We started with ten easy relaxed strokes, then ten as hard as we could pull (or rather, twist.) Then it was 20 on, 20 off, and so on up to 50 at which point we had to do 50 on and then 50 on again before descending back down to 10. Once, in the middle of all of this, I didn’t remember to steer and ran us straight up a bank, something Julia has never let me forget. Anyway, by the time we finished with on-and-off, we would both be “bloody knackered.” 

But one day, while doing this exercise, we were raced by a rowing eight (skulling) who happened to be practicing in the next lane. We beat them by a boat-length. Julia was “dead chuffed” on that occasion. I was just plain dead.

Although we signed up for two marathons that year, one in Tokyo and one in Fukuoka, both were cancelled, perhaps because gaijin names had appeared on the registry. (Though we had loyal friends among the boating community, xenophobia is a recurring problem in Japan.) But to have put in all that effort for nothing was disappointing. Especially after training hard for twelve months, even in winter when the ice at the sides of the lake would slice a fast boat in two… when you had to wear long johns and spray skirts and even the normally omnipotent Cat Crap could not stop my glasses fogging up in the mist and the evening rain.  

Years later, I did get a chance to show off at Lake Coeur d’Alene, in Idaho, when an ex-Marine I was dating challenged me to a race. We were both surprised (and I was delighted) when he found that he could not keep up with a 120 pound girl. (His chagrin on this occasion caused me to seriously re-think future dates, wisely, as it turns out.) To be fair, he was using a rented wooden paddle with straight blades. Give me wing-tips every time.  

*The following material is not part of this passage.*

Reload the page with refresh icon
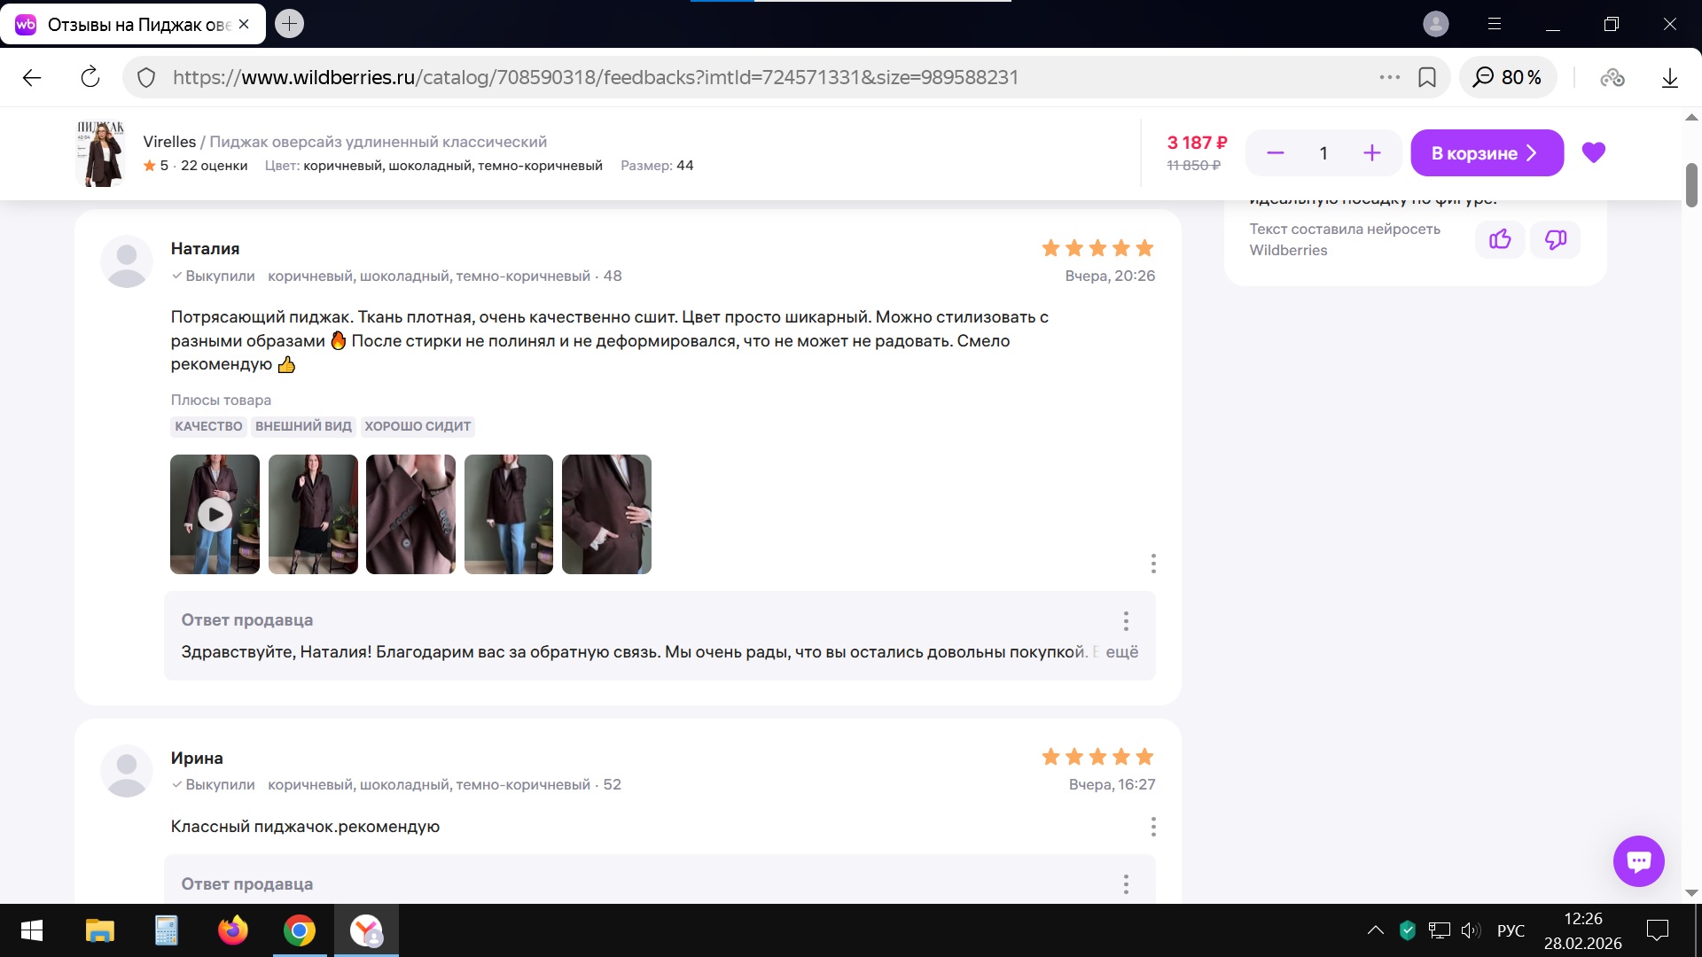90,77
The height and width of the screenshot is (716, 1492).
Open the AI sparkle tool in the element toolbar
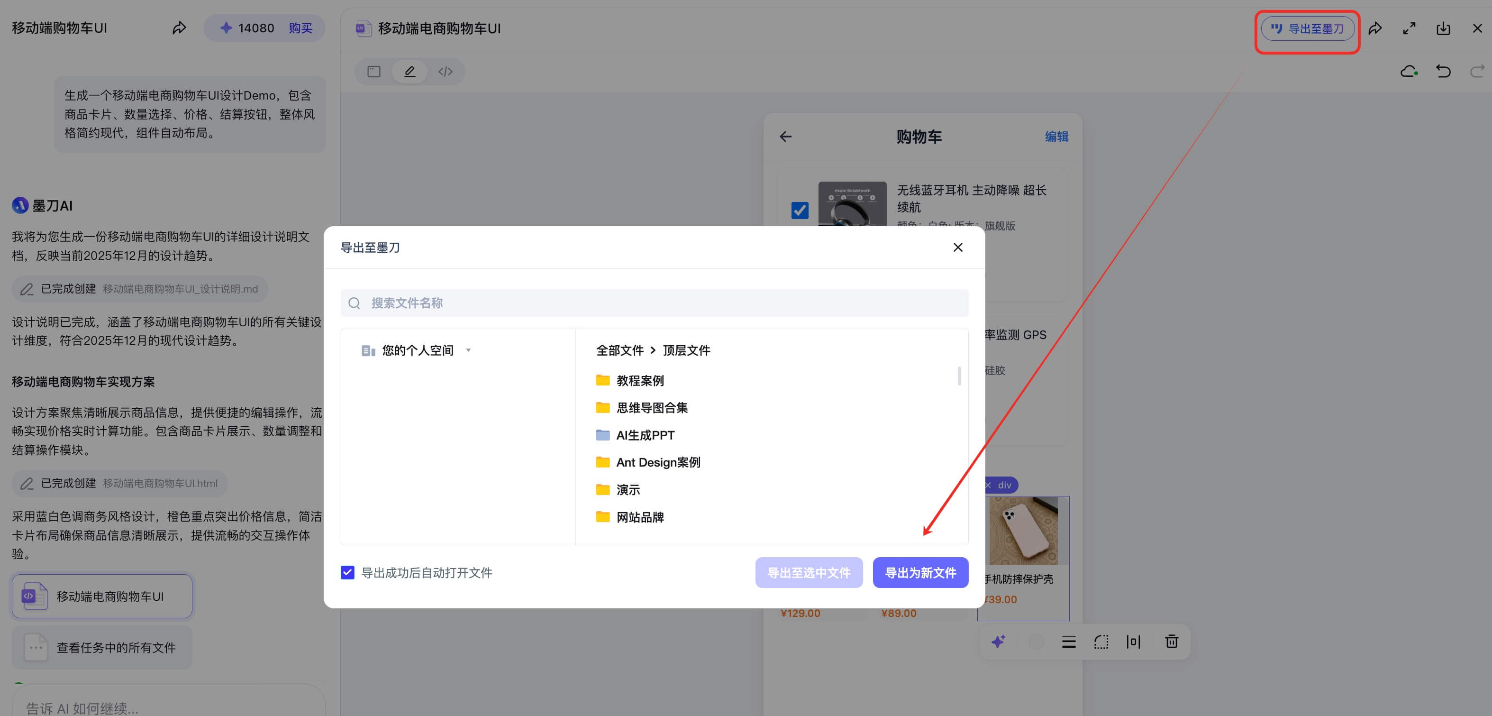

Sitting here, writing this now, I can feel the water tugging at me. It is an ache in my heart that won’t go away. I need to be on the water, need to own a kayak again, to have a mess of them growing in my garden like Julia does. I long to put a roof rack on my new (used) car, to once more roll the names and makes and brands lovingly off my tongue like men do with automobiles: the Dagger Infrared, the Supersonic by Perception, the Prijon Samurai…  

My need makes the writing incomplete. Or perhaps the writing fuels the need. Nothing will satisfy except the real thing. It’s dawn now, and the sky is growing lighter. In just a few hours I will begin my journey back to the water. I must.

 

 

Author's Biography

Holly Chase Williams is an Idaho native who recently completed her MFA in fiction from Eastern Washington University

Besides writing and kayaking, the elements in her life that bring her the most pleasure are her adopted Shepherd/Border Collie mix, Katy, and her fiancé, Jeff (wrongly classified by the way as a Fire person.)